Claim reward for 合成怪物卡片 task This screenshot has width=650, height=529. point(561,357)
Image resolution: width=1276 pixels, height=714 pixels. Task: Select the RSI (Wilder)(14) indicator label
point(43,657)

* * *

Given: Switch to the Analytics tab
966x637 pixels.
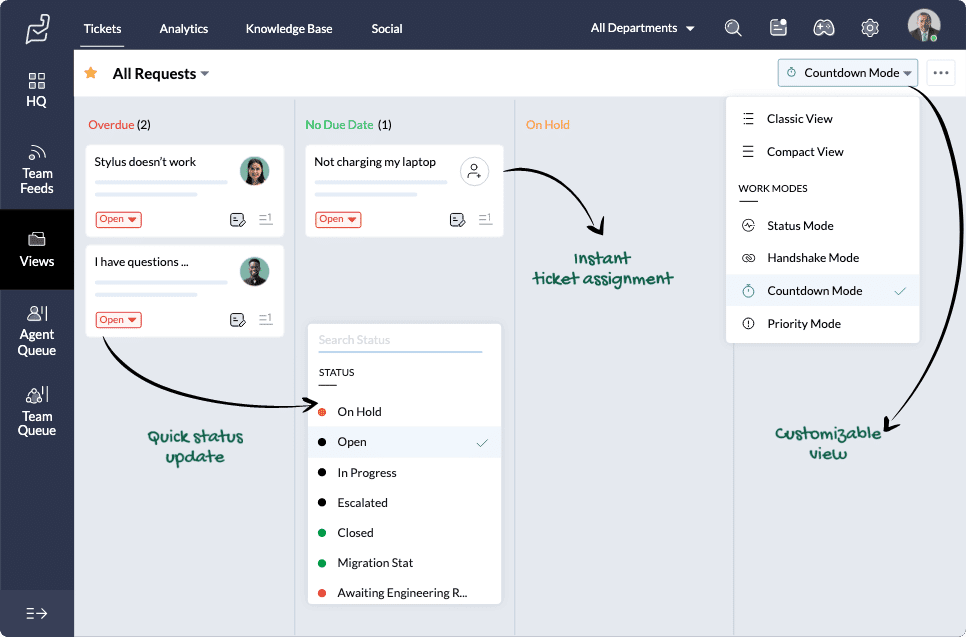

:: PROBLEM TO WORK ON ::
Copy out, character for character, the rows between the line holding "Image resolution: width=1276" and the line holding "point(43,657)", both included.

:: FINAL RESULT ::
Image resolution: width=1276 pixels, height=714 pixels. Task: Select the RSI (Wilder)(14) indicator label
point(43,657)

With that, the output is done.